**Collected data entries:**
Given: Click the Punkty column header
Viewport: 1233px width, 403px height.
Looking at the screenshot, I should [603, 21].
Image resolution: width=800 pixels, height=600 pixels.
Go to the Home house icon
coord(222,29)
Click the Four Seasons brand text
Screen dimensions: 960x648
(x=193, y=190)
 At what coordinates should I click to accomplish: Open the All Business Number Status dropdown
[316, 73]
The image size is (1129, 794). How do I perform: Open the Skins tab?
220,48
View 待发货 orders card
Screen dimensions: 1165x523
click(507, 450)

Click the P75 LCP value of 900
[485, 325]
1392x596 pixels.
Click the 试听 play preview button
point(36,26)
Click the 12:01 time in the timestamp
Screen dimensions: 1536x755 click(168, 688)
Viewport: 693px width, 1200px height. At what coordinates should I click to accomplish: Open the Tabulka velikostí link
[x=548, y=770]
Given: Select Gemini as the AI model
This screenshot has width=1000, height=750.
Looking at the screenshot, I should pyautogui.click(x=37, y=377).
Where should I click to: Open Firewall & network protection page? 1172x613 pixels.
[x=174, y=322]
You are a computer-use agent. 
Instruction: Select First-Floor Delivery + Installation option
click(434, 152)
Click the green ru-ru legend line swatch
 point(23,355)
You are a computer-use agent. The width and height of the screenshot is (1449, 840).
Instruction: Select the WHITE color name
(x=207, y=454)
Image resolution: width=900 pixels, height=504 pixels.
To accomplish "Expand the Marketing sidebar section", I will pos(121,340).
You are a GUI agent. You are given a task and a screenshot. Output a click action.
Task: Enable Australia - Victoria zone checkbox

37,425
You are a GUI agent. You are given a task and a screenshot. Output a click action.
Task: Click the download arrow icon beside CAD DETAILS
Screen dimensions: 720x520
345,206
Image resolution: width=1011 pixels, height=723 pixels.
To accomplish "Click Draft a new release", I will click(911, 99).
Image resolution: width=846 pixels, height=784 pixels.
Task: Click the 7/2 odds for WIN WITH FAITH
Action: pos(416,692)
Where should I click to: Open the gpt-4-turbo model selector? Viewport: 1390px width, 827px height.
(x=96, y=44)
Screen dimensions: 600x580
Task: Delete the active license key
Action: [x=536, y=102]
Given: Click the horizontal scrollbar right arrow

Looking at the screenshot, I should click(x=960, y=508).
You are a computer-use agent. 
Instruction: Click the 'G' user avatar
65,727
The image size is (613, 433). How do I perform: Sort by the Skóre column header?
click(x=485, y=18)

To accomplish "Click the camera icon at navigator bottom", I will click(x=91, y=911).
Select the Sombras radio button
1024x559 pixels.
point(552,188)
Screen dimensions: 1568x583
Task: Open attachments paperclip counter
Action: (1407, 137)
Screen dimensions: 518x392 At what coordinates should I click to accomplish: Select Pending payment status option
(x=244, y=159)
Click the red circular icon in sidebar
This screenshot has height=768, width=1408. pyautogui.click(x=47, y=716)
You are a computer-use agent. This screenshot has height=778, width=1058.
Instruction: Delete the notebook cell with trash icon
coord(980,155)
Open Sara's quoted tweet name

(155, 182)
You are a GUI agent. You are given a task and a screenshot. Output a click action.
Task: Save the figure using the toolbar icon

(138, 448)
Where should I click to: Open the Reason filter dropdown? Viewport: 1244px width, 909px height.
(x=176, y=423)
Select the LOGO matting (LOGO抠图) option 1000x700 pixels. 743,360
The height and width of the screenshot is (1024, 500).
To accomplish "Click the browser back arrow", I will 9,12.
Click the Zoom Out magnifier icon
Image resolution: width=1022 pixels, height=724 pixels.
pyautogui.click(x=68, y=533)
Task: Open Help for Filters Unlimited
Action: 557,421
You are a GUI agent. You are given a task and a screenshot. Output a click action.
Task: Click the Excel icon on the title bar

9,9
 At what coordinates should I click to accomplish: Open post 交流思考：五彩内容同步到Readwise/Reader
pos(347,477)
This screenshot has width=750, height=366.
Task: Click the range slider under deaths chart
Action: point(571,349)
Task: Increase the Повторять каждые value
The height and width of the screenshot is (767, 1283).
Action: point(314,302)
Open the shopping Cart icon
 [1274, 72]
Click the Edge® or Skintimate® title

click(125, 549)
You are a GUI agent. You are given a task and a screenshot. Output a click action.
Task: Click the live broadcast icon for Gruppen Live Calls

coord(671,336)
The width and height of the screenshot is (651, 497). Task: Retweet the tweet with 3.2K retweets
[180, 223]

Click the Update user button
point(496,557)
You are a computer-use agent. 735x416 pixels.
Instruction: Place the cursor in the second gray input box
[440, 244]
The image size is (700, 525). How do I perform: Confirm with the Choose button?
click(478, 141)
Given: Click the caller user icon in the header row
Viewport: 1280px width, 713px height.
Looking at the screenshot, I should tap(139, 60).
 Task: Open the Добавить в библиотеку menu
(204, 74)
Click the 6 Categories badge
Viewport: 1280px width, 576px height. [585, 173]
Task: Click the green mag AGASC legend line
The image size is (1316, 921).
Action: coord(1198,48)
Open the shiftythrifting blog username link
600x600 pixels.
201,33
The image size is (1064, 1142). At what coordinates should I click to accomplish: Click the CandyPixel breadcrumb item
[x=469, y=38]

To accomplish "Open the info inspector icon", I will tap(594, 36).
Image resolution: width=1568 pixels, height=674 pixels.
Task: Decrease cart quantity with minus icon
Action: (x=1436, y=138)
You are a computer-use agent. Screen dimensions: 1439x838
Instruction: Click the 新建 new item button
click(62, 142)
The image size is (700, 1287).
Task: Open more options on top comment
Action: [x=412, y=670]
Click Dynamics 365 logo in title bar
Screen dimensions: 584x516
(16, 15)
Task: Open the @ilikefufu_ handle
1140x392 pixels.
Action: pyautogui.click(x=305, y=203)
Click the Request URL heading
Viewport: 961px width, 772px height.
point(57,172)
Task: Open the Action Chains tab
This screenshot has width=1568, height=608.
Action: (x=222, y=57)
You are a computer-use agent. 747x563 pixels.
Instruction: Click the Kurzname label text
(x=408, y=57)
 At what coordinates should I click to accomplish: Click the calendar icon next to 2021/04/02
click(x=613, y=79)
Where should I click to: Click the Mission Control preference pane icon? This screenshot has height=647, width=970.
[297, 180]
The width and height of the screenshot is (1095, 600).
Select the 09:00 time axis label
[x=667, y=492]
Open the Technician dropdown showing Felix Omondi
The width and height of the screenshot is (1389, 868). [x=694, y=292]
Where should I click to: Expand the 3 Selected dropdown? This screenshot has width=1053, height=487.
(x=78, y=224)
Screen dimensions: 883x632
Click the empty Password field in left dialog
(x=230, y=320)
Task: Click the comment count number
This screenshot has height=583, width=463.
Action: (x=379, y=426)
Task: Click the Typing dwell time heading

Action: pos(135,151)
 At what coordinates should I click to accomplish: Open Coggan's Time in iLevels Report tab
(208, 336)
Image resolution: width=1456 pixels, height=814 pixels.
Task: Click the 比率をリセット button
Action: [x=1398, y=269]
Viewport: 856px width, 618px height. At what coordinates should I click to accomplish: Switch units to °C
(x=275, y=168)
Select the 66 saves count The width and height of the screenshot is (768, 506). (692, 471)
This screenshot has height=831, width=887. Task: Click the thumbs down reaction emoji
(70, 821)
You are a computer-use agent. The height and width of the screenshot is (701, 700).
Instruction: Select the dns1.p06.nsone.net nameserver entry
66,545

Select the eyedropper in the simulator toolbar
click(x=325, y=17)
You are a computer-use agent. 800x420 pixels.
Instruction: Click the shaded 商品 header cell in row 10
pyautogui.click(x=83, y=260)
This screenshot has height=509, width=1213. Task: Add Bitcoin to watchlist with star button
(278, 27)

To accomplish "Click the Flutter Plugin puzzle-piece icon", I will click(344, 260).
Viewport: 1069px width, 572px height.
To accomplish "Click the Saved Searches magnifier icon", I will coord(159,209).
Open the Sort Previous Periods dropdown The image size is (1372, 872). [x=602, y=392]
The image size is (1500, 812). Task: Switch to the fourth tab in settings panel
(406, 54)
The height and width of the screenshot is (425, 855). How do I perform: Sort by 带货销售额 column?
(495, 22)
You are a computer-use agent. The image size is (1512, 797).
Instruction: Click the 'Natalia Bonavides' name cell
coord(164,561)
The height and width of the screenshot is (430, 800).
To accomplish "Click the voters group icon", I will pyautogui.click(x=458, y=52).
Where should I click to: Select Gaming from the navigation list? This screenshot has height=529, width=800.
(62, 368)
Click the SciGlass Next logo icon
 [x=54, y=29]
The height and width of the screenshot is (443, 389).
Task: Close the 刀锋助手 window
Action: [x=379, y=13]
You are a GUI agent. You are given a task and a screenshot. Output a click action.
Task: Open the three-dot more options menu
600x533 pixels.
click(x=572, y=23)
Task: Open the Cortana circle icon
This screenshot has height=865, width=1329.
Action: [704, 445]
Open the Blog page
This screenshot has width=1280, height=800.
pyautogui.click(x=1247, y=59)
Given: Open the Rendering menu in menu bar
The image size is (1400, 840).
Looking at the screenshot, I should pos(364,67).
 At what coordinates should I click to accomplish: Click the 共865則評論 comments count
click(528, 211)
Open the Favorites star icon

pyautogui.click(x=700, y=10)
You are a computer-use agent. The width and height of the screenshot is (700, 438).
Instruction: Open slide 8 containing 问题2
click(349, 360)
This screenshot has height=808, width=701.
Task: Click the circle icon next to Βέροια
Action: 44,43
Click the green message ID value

**Description of the task:** Count how many lines in the data above hold the string "computer", and give the number with no other words.

**Result of the task:** 11